Sudanese rebels must stop recruiting children and keep their fighters out of a refugee camp in South Sudan, U.S. Assistant Secretary of State for Population, Refugees, and Migration Anne Richard said.
U.S. officials in Washington met with leaders of the rebel Sudan People’s Liberation Movement-North after receiving reports in September that the group was recruiting in refugee camps inside South Sudan where the United Nations says more than 175,000 people have fled violence in Sudan.
“Our message to them was really about the civilian nature of the camp and have asked them to please not use a camp which is supposed to be civilian as a center for R and R or for recruitment of soldiers,” Richard told reporters today in Juba, South Sudan’s capital. “Especially we’ve asked that they not take children to serve as soldiers.”
The refugees are fleeing fighting that began more than a year ago between President Umar al-Bashir’s government and rebels who fought during a two-decade civil alongside the forces of South Sudan, which gained independence in July last year.
The fighting is concentrated in oil-rich Southern Kordofan and Blue Nile states, where New York-based Human Rights Watch said in April that civilians are bearing the brunt of indiscriminate bombing by government aircraft.
Arnu Lodi, a spokesman for the rebels, denied the insurgents recruited children and others in the refugee camps.
“The SPLM-N are not taking any children,” he said by phone from Nairobi, the Kenyan capital. “They are not recruiting in the camp.”
While Richard said she saw uniformed soldiers when she visited Yida camp in South Sudan’s Unity state, it wasn’t clear if they were rebels or members of South Sudan’s army. Yida houses 63,468 refugees from Southern Kordofan, according to the UN.

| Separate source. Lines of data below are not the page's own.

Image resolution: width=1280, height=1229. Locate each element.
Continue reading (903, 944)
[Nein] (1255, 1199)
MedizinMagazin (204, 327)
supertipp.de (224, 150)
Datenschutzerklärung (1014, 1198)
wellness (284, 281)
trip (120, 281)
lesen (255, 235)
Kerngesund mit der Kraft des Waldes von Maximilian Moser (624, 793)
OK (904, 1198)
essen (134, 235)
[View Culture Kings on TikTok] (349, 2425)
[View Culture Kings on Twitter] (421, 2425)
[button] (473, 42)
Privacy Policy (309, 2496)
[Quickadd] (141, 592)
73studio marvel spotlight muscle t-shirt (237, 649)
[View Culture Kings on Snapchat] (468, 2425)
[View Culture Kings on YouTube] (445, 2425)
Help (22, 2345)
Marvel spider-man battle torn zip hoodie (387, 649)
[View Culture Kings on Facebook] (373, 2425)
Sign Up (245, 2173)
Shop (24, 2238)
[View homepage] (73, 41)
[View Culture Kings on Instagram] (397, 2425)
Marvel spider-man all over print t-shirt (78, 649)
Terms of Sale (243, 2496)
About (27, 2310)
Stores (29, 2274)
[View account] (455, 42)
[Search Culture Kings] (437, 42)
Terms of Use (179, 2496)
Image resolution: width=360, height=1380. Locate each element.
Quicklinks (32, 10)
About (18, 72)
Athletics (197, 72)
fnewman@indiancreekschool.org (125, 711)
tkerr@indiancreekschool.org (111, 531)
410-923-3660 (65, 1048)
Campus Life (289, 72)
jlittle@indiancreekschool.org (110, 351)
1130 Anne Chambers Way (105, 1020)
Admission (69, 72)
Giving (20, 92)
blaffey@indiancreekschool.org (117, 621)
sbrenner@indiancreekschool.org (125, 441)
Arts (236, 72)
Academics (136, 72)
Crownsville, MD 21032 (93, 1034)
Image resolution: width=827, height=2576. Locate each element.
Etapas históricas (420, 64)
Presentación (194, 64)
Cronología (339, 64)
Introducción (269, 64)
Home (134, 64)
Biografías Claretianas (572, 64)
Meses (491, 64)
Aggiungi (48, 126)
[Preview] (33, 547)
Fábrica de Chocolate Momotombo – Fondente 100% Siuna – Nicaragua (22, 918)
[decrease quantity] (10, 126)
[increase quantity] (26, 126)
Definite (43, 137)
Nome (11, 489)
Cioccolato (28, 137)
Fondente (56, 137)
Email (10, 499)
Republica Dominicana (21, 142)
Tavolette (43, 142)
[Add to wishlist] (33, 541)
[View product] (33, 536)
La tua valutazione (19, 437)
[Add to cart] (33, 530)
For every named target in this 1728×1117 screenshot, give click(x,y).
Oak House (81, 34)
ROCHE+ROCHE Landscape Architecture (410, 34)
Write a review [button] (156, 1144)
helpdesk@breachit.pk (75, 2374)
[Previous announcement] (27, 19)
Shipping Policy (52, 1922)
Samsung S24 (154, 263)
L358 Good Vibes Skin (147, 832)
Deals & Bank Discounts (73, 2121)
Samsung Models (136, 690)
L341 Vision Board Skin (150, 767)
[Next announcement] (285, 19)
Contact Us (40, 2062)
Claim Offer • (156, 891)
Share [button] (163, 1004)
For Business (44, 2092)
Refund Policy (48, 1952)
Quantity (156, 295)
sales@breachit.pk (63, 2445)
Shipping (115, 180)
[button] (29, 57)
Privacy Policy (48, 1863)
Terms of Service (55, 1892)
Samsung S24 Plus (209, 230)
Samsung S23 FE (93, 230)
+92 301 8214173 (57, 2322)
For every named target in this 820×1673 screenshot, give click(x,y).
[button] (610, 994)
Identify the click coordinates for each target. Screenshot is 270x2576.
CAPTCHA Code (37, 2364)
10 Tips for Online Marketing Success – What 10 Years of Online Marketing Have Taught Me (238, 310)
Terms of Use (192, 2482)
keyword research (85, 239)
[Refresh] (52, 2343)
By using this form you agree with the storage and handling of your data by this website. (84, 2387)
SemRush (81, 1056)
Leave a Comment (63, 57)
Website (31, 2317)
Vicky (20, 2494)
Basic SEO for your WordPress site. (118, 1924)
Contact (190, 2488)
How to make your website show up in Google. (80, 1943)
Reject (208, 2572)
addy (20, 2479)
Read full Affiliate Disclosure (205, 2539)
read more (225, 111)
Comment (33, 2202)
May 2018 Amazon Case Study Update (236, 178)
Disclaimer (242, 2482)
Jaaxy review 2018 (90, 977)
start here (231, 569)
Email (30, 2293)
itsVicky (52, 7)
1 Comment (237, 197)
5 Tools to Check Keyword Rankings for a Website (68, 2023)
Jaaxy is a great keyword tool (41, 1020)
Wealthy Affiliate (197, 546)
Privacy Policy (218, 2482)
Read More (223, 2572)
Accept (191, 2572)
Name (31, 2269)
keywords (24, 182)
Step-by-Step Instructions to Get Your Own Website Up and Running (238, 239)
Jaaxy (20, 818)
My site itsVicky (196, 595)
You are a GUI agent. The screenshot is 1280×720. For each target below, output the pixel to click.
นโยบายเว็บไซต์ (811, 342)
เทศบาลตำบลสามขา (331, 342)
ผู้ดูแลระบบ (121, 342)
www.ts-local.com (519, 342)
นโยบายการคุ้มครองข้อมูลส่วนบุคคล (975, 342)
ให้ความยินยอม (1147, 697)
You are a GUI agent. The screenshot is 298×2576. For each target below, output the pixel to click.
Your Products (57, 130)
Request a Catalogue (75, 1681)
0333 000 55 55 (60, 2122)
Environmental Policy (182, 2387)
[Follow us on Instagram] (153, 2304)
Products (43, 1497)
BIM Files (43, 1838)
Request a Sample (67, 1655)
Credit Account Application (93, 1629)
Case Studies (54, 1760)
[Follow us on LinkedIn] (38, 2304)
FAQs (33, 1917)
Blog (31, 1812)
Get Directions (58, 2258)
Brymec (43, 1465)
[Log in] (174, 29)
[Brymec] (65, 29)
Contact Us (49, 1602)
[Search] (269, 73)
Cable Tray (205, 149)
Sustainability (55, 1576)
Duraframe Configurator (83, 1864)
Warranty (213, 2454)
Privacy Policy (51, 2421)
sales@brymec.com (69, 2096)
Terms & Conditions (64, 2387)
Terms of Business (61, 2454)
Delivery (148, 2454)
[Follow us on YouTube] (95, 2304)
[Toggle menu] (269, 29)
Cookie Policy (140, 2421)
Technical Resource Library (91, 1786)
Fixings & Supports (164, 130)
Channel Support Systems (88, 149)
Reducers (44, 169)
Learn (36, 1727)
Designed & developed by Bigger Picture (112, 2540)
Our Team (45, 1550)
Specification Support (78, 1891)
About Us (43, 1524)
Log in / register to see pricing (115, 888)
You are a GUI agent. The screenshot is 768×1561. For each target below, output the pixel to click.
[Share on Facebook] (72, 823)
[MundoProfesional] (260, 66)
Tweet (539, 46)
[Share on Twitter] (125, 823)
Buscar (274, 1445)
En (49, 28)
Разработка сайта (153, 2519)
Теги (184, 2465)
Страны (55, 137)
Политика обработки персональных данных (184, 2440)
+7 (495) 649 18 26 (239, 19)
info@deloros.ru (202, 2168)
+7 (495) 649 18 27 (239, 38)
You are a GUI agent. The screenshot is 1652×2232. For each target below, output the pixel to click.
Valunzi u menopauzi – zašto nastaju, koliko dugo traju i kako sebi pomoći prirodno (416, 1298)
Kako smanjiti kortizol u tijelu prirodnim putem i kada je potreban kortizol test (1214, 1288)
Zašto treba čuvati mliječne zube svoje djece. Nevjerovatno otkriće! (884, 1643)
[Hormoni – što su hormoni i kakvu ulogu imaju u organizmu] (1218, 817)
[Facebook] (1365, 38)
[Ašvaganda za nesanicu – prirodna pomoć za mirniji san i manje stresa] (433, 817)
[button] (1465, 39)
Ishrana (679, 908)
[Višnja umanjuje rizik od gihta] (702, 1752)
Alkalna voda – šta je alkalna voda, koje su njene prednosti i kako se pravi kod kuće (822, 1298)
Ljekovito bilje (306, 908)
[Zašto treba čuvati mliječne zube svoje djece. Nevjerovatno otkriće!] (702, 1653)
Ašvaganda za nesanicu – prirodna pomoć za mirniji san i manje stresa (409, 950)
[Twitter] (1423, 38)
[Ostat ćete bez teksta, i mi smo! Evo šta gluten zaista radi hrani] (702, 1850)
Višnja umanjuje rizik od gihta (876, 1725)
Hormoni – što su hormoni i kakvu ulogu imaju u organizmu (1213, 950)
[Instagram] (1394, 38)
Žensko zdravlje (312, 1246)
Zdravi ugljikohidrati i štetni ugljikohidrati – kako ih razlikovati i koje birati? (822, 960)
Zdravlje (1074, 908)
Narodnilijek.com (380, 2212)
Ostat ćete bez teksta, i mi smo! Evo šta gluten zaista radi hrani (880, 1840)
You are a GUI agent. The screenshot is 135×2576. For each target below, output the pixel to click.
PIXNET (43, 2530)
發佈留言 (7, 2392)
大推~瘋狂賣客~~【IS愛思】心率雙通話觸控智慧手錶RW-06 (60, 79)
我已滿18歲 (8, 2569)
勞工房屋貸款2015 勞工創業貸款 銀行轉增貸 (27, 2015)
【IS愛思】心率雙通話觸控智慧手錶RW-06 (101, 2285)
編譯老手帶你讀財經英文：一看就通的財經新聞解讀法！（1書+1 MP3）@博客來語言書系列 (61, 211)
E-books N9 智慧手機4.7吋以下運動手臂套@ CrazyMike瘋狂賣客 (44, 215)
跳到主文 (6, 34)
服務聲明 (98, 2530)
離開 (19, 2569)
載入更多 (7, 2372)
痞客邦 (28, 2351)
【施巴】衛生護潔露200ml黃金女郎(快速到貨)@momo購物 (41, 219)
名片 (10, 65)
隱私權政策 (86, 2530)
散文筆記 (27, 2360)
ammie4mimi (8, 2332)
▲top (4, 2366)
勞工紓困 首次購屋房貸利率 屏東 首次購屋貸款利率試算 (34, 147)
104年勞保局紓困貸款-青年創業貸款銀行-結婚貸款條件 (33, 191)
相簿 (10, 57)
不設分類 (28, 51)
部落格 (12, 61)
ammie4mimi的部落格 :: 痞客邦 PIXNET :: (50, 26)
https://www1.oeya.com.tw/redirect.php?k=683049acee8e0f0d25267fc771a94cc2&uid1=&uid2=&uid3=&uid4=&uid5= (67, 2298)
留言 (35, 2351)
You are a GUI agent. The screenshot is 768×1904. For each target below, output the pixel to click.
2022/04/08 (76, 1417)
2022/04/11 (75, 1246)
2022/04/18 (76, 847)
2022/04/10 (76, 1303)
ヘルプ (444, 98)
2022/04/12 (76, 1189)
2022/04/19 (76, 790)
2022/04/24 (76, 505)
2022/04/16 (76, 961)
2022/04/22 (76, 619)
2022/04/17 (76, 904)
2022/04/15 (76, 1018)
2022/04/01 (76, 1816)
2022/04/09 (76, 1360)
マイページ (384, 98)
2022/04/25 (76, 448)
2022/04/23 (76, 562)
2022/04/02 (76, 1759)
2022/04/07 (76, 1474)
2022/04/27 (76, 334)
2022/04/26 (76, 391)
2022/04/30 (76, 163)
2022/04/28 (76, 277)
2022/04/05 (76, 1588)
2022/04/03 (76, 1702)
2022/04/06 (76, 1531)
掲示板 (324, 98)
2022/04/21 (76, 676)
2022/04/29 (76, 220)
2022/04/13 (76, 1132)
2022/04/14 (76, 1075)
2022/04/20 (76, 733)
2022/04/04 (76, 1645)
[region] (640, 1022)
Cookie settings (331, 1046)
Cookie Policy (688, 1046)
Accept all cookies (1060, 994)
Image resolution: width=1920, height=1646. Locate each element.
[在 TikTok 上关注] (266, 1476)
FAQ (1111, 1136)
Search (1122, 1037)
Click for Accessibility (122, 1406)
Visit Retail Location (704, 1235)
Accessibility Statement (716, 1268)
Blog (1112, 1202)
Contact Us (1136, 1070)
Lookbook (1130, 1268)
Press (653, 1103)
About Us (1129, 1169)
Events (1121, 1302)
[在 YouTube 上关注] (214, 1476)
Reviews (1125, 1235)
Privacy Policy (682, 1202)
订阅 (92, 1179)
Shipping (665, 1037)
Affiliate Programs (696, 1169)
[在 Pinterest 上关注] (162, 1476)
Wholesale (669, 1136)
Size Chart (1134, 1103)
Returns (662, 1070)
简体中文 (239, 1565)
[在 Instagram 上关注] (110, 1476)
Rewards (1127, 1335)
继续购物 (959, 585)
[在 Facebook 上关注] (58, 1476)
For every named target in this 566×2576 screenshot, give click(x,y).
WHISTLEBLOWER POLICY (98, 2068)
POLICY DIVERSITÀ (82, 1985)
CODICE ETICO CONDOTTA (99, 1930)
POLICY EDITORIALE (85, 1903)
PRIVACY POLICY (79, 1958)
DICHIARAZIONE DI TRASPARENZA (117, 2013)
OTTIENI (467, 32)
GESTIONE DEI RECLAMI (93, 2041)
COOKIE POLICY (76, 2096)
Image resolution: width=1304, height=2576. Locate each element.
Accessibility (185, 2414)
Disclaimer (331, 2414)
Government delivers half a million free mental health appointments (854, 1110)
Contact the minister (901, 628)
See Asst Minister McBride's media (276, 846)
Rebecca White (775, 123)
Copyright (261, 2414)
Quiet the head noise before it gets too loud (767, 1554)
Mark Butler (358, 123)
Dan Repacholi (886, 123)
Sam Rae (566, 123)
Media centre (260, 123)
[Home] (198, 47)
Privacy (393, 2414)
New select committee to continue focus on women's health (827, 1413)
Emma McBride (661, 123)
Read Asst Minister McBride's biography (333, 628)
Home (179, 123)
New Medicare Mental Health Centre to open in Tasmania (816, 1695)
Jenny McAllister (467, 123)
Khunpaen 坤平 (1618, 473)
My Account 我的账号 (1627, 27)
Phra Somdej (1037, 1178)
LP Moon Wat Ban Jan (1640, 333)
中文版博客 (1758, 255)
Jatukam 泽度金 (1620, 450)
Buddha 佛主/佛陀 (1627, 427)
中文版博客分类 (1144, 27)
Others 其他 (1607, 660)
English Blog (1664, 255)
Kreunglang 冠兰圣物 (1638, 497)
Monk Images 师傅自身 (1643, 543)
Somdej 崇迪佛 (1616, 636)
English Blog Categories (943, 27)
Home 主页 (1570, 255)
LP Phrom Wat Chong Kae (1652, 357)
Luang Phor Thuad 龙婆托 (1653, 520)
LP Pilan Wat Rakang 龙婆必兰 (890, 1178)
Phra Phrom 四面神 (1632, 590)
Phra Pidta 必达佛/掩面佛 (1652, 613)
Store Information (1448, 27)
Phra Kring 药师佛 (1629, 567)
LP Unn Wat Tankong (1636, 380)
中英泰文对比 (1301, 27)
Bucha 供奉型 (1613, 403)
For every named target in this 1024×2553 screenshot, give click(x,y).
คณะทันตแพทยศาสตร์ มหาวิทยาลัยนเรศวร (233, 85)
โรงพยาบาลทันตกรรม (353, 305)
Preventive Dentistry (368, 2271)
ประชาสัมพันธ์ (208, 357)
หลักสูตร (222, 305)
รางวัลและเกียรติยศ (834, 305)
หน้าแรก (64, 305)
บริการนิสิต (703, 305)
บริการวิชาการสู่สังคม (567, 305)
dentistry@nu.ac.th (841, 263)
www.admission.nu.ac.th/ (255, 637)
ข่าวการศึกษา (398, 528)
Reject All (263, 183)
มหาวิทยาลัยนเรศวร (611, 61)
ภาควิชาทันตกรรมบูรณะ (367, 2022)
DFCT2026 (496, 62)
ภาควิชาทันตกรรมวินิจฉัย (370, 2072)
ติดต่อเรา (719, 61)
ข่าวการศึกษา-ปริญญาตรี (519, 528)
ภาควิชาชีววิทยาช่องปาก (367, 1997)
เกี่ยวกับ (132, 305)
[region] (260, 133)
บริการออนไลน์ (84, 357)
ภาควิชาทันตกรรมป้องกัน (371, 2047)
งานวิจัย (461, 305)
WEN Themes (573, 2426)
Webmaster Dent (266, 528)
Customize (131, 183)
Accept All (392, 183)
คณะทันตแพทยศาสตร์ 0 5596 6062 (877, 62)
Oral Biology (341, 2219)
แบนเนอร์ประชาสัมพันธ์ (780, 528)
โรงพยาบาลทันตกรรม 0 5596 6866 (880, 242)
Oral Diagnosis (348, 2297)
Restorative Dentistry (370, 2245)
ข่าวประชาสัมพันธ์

While the rebels sometimes visit their families in the camps, Lodi said, they don’t carry weapons.
There are reports of “tens of thousands” waiting to cross the border once the rainy season ends, Richard said. She held meetings with South Sudanese government and UN refugee agency officials about finding alternative locations to house new refugees, as well as relocate those already in Yida, which is too close to the border.
The U.S. government increased its budget this year for refugees in South Sudan to $53 million from $29 million, Richard said.